#### RECORDS FOR THIS TASK ####

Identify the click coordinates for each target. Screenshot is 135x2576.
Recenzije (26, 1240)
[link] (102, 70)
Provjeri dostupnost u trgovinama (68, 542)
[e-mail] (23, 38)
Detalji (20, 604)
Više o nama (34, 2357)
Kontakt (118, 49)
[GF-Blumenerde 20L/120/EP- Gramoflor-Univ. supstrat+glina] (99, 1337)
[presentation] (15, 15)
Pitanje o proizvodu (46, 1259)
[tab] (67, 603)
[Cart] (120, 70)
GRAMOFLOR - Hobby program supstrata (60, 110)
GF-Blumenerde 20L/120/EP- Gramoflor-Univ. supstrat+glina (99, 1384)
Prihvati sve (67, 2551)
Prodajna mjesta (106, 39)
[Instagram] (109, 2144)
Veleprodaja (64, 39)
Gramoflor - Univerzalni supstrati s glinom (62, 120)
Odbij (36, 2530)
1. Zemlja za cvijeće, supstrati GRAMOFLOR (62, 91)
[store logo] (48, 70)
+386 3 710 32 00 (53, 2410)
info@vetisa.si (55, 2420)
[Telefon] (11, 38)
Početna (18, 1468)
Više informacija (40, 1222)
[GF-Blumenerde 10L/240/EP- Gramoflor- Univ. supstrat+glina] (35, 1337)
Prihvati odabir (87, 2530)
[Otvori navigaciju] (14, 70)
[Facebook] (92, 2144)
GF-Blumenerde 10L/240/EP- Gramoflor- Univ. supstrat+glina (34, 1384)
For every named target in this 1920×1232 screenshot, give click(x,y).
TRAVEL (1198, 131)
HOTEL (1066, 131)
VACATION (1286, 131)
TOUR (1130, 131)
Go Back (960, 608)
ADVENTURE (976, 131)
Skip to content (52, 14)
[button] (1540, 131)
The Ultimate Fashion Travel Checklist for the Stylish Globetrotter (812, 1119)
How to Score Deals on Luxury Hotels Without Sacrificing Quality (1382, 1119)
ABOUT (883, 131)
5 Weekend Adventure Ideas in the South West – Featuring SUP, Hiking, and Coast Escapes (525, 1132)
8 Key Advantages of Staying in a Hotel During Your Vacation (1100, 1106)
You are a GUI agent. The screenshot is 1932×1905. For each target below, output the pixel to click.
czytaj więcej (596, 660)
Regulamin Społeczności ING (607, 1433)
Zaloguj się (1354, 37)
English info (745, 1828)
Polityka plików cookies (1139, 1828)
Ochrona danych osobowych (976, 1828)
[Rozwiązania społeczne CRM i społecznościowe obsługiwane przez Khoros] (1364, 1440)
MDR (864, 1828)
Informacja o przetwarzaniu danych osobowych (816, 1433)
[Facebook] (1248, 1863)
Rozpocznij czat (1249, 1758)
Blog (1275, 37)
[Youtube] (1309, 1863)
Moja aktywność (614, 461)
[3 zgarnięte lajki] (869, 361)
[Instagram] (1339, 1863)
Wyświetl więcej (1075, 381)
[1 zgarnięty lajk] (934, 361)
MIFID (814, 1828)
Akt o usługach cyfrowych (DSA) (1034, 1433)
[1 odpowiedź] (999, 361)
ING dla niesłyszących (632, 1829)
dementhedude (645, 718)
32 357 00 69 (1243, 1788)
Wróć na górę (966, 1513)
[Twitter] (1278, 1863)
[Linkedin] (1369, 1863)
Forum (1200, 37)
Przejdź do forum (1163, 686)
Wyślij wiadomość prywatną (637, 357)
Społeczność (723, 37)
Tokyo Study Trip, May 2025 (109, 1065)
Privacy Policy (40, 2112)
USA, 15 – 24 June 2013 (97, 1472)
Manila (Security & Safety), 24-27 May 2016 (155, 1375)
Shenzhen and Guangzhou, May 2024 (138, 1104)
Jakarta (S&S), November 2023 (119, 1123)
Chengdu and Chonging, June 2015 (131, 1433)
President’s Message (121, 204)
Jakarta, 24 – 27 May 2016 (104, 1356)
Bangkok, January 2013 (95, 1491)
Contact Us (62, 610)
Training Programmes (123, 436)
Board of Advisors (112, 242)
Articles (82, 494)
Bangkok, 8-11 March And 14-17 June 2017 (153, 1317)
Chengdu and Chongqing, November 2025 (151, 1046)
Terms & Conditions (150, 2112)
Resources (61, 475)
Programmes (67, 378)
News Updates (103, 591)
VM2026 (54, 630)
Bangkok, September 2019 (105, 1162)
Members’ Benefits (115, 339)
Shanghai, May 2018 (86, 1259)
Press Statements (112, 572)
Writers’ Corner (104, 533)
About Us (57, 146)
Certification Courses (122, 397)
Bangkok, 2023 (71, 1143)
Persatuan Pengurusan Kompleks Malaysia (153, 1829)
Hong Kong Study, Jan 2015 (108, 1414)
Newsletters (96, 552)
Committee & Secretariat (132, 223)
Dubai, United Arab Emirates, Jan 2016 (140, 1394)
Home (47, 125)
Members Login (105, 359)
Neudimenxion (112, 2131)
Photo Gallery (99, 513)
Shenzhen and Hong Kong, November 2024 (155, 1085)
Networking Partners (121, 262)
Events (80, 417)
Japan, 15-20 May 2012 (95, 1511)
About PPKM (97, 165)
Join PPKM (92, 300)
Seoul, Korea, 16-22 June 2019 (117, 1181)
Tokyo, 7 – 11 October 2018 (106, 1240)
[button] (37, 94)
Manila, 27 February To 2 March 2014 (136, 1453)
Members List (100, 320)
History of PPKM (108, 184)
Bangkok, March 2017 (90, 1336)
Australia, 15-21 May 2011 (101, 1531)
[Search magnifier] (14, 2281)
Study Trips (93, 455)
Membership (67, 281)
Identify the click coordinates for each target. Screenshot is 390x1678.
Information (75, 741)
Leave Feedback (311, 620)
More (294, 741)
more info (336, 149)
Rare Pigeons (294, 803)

####

● ACTIVITY:
Working from the material above, restate word for word the lines between the line with "czytaj więcej (596, 660)" and the line with "[Rozwiązania społeczne CRM", both included, and only those.

● OUTPUT BELOW:
czytaj więcej (596, 660)
Regulamin Społeczności ING (607, 1433)
Zaloguj się (1354, 37)
English info (745, 1828)
Polityka plików cookies (1139, 1828)
Ochrona danych osobowych (976, 1828)
[Rozwiązania społeczne CRM i społecznościowe obsługiwane przez Khoros] (1364, 1440)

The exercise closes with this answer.